What the task requires: Each line from the one containing "Enable confidential computing" to the end of the records should be copied exactly, and no other line.

────

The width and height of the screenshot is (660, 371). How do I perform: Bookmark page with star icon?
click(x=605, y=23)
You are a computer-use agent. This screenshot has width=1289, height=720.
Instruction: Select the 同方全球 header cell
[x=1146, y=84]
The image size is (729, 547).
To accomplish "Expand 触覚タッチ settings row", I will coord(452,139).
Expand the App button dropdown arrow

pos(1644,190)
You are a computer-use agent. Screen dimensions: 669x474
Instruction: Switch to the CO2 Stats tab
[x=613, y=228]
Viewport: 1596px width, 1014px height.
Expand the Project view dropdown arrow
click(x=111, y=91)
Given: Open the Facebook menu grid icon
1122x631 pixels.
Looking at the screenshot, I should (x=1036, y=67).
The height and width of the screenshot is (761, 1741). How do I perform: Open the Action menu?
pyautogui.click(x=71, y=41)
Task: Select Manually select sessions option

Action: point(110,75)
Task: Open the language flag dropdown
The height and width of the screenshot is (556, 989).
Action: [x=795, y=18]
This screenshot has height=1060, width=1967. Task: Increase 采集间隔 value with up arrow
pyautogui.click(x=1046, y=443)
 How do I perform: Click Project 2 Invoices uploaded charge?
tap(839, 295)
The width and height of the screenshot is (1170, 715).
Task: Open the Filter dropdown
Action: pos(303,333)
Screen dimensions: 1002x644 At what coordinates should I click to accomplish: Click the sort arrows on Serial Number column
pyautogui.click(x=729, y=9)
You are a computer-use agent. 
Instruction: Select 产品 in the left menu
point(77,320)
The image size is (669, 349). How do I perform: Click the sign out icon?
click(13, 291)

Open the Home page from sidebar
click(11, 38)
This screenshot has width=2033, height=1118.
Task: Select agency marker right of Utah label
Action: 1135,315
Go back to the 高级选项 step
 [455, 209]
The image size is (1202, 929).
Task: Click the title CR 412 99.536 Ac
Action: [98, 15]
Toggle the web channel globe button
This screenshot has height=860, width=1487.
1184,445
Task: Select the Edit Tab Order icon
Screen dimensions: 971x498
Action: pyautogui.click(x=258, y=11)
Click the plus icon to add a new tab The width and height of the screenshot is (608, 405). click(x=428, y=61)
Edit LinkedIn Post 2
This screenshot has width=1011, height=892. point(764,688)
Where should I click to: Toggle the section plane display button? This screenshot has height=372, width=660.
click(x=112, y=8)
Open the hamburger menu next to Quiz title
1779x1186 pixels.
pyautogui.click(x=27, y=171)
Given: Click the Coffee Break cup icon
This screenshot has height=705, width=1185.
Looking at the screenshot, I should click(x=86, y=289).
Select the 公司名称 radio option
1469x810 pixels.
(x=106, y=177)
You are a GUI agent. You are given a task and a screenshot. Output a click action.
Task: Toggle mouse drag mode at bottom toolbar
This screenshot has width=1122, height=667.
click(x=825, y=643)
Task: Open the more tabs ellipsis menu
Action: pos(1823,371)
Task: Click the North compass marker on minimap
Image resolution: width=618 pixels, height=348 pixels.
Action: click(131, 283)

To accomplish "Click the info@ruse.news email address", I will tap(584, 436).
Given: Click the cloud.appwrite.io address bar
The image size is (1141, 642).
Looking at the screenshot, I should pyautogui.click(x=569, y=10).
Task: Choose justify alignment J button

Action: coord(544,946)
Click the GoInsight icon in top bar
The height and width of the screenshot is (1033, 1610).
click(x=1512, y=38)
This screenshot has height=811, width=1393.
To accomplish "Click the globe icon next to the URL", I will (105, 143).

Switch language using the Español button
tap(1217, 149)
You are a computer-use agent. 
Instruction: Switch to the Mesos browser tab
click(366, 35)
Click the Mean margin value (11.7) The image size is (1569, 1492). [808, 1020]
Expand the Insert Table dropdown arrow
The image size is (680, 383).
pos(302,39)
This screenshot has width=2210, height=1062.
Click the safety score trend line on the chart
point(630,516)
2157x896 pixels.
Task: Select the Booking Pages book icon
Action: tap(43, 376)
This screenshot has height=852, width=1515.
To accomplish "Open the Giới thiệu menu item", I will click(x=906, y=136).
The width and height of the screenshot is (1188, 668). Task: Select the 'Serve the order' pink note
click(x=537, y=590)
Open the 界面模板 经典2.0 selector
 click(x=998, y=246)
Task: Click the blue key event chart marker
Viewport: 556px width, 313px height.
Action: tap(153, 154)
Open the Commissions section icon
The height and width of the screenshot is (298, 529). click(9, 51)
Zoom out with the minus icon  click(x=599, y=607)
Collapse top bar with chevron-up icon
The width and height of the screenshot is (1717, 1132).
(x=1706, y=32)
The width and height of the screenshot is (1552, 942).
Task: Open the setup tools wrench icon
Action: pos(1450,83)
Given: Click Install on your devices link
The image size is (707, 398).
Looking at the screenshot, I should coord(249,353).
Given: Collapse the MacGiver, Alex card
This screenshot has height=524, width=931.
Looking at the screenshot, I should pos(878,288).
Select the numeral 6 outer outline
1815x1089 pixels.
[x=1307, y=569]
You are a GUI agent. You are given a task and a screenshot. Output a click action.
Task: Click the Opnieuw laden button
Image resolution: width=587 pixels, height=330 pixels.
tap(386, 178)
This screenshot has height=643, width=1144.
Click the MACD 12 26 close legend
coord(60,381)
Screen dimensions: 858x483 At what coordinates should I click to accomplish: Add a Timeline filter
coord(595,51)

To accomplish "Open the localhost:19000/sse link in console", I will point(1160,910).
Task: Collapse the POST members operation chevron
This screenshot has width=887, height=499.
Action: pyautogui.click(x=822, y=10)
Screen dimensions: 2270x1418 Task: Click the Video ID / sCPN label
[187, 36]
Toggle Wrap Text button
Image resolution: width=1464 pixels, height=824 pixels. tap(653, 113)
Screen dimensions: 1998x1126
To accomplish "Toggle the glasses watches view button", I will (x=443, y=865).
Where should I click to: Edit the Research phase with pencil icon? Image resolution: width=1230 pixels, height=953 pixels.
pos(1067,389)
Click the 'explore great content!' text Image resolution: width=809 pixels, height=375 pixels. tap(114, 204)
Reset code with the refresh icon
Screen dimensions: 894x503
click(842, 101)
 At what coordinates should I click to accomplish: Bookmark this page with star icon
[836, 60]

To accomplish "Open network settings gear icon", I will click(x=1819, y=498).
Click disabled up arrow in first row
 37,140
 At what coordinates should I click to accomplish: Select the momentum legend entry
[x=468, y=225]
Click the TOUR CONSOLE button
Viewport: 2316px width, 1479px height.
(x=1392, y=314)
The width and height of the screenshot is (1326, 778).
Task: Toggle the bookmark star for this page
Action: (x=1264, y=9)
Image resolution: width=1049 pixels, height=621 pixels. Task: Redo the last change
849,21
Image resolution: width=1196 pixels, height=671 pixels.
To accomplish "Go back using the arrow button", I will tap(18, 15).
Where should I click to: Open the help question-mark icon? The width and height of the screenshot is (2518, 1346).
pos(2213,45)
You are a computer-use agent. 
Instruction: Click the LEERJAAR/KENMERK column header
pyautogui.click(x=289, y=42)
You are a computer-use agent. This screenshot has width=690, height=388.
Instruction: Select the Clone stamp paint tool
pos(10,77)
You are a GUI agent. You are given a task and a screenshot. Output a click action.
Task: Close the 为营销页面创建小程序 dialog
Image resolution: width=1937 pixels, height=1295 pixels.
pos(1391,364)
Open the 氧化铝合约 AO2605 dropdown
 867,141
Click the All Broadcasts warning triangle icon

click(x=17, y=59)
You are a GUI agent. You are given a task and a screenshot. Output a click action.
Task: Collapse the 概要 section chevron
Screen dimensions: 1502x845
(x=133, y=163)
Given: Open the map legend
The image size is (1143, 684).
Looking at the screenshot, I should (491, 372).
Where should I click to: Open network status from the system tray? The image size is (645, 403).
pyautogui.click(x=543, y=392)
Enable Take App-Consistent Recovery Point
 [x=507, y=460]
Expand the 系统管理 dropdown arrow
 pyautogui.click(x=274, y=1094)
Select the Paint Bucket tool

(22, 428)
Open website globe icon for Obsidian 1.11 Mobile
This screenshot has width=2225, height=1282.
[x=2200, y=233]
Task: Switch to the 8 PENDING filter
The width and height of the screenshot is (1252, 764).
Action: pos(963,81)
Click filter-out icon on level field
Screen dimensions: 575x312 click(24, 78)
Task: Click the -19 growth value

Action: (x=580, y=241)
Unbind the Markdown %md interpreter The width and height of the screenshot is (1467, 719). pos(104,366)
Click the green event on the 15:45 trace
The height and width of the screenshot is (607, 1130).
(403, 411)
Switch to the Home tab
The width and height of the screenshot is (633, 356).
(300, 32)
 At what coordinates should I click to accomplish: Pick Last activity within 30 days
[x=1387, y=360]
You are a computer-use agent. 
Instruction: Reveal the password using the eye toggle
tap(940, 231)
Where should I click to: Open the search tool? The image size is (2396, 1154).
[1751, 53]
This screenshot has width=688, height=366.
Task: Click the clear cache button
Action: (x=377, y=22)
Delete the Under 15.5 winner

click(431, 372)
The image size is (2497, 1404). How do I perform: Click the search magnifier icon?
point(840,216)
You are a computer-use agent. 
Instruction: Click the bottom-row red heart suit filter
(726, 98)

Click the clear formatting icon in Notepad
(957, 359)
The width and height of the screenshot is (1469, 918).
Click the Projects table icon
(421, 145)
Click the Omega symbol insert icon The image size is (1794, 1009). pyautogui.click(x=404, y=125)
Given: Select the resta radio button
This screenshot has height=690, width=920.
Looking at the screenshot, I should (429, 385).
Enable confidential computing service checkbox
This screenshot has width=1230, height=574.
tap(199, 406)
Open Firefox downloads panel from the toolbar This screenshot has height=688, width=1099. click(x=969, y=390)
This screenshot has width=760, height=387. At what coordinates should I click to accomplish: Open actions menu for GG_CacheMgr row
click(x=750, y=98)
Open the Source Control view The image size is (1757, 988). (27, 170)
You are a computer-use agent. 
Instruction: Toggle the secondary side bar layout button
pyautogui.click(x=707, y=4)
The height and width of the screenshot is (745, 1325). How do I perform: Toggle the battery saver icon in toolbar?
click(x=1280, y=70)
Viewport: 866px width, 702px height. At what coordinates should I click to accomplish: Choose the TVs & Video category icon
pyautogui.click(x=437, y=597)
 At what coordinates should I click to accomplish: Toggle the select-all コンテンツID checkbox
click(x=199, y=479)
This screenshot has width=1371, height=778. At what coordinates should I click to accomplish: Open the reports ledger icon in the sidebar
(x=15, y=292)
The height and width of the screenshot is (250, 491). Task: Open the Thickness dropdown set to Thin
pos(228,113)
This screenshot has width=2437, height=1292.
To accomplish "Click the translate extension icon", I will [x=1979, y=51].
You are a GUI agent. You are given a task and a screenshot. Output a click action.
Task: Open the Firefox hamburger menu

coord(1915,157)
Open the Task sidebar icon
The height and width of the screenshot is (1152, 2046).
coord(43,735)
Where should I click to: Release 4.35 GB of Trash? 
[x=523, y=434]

────

Answer:
Enable confidential computing service checkbox
This screenshot has width=1230, height=574.
tap(199, 406)
Open Firefox downloads panel from the toolbar This screenshot has height=688, width=1099. click(x=969, y=390)
This screenshot has width=760, height=387. At what coordinates should I click to accomplish: Open actions menu for GG_CacheMgr row
click(x=750, y=98)
Open the Source Control view The image size is (1757, 988). (27, 170)
You are a computer-use agent. 
Instruction: Toggle the secondary side bar layout button
pyautogui.click(x=707, y=4)
The height and width of the screenshot is (745, 1325). How do I perform: Toggle the battery saver icon in toolbar?
click(x=1280, y=70)
Viewport: 866px width, 702px height. At what coordinates should I click to accomplish: Choose the TVs & Video category icon
pyautogui.click(x=437, y=597)
 At what coordinates should I click to accomplish: Toggle the select-all コンテンツID checkbox
click(x=199, y=479)
This screenshot has width=1371, height=778. At what coordinates should I click to accomplish: Open the reports ledger icon in the sidebar
(x=15, y=292)
The height and width of the screenshot is (250, 491). Task: Open the Thickness dropdown set to Thin
pos(228,113)
This screenshot has width=2437, height=1292.
To accomplish "Click the translate extension icon", I will [x=1979, y=51].
You are a GUI agent. You are given a task and a screenshot. Output a click action.
Task: Open the Firefox hamburger menu

coord(1915,157)
Open the Task sidebar icon
The height and width of the screenshot is (1152, 2046).
coord(43,735)
Where should I click to: Release 4.35 GB of Trash? 
[x=523, y=434]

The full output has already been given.